I grew up in a non-religious family. My brother and I are not christened or baptised, just given a name. This does not mean that we do not have a relationship with the church, though I would probably have challenged that before yesterday. Yesterday was the christening of my friends little girl and I was thrilled that I was able to make it to the event. Christenings are always happy events but it surprised me was how moved I was by the whole deal. Not in a particular religious way, but in a ‘recognition of culture’ kind of way. As a teenager I sang in the church choir, mainly because I liked to sing and it was the only option I had (I grew up in a very small village in rural Denmark). I therefore know half the psalms in the book, plus all the ritual answers. So there I was, sitting in the church, recognising both the rituals and the surroundings as a deeply engrained part of my cultural belonging. There is no doubt that the feeling was enhanced by being together with people I love, have missed and am thrilled to see again, but I have learned something about myself that was deeper than that. Not that I will be throwing myself into the baptismal font any day soon.
This is Birkerød Kirke. It was built in the beginning of the 16th century; the first priest started work some time before 1532. I haven’t looked up any information about this particular church, but from my knowledge of Danish history I’m pretty sure of the following: Denmark was catholic at the time the church was built, which lead to heavy decoration on the inside. In this case (as in many others) it was with chalk painting. When Denmark became Lutheran protestant (which is our state religion, written into the constitution) austerity became the norm and the church covered all the decorations with white paint. My guess is, that Birkerød kirke has uncovered the old paintings in half the church and left the protestant ways in the other. You wouldn’t otherwise see this much colour in a Danish church.
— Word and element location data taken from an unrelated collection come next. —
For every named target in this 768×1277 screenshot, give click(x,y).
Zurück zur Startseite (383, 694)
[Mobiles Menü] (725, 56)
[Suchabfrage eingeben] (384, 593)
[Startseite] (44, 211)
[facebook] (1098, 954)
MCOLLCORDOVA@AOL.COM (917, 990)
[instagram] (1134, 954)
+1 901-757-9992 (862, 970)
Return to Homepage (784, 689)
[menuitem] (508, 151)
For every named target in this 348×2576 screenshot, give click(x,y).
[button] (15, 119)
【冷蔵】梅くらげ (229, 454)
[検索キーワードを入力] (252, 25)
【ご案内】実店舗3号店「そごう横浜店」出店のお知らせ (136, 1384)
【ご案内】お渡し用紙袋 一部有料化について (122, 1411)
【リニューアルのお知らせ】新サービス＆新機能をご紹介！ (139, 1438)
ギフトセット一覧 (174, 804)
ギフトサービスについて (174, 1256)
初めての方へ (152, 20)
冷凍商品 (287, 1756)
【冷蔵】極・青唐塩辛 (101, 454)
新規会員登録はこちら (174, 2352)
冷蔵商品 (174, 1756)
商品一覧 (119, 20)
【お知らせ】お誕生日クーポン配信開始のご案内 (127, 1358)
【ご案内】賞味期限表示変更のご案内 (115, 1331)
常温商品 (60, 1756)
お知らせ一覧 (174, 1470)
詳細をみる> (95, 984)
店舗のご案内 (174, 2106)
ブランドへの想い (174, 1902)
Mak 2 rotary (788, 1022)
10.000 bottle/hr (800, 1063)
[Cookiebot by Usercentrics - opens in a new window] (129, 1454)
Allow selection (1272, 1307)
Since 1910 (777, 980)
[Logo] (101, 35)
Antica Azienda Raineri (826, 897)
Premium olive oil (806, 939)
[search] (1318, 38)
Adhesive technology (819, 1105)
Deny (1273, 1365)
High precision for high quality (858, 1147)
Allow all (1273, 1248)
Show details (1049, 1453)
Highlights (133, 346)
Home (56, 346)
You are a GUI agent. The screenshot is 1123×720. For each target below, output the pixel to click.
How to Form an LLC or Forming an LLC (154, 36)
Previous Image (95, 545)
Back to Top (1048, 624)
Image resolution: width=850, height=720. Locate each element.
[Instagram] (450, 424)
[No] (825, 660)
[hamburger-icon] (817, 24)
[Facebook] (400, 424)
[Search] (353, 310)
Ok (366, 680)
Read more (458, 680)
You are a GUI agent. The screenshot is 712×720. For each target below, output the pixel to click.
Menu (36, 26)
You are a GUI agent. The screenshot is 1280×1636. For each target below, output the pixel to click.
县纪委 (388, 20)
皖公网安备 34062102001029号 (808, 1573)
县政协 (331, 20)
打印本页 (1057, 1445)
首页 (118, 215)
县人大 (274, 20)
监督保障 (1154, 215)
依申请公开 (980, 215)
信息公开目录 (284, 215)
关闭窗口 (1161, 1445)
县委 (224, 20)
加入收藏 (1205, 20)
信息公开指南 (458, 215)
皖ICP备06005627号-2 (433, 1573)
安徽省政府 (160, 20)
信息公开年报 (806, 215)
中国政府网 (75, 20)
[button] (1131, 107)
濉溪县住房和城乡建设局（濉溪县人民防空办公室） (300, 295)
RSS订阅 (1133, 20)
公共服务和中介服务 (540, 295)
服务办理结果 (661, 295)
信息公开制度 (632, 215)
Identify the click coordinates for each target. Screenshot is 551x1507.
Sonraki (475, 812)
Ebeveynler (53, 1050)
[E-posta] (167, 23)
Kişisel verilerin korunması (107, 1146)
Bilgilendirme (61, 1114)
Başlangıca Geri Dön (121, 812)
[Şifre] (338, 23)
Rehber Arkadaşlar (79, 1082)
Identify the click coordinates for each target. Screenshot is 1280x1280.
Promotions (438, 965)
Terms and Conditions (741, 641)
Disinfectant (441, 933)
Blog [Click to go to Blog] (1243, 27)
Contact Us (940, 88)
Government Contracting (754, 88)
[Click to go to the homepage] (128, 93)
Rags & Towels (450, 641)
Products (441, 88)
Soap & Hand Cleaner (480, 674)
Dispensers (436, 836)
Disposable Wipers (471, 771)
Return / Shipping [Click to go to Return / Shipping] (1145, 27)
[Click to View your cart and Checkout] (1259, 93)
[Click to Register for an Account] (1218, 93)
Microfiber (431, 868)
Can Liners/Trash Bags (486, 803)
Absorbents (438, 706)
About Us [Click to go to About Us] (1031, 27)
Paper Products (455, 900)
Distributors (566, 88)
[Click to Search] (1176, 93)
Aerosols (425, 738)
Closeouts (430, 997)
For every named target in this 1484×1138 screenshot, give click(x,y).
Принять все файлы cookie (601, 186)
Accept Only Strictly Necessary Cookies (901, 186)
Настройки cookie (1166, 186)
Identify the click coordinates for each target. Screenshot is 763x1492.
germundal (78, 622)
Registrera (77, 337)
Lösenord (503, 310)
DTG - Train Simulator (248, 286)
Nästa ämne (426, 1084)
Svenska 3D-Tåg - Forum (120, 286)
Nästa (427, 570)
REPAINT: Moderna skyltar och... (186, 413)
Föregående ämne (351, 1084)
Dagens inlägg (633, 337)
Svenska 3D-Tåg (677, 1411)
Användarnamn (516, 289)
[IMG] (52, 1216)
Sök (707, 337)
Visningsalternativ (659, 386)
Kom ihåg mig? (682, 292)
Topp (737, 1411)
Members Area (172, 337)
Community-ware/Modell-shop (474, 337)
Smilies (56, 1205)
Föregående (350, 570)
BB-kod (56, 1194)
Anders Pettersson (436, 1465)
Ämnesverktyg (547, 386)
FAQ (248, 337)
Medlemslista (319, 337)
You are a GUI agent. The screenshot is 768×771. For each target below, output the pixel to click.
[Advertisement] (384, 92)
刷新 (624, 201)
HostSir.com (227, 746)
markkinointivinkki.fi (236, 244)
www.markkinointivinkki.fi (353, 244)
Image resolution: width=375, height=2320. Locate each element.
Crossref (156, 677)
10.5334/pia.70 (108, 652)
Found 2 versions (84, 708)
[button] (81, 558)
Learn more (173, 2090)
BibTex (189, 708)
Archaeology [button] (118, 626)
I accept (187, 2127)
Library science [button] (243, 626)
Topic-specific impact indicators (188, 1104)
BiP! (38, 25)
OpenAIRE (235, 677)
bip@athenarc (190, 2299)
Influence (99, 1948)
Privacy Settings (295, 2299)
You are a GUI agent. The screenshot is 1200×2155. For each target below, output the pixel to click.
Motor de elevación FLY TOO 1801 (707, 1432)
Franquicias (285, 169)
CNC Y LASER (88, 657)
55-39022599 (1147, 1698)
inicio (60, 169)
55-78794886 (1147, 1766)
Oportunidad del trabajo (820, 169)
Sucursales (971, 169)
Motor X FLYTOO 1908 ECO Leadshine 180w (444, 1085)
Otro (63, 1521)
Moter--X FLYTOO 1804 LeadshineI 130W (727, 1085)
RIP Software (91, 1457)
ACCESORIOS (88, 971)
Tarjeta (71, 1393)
Yesterday was the third Sunday after Easter, which of course means something in the protestant calendar. They remind you as you walk in; just in case you forgot. Another funny feature in the Danish protestant church is that ALL churches have a ship hanging from the ceiling. Seafaring nation and all.
In case you have no clue what’s going on and what you are supposed to do, there are instructions left at every seat. The asterisk is for when you are supposed to stand.
As you can see, we had quite a program to cover. It included singing 11 psalms. Can’t say we aren’t thorough.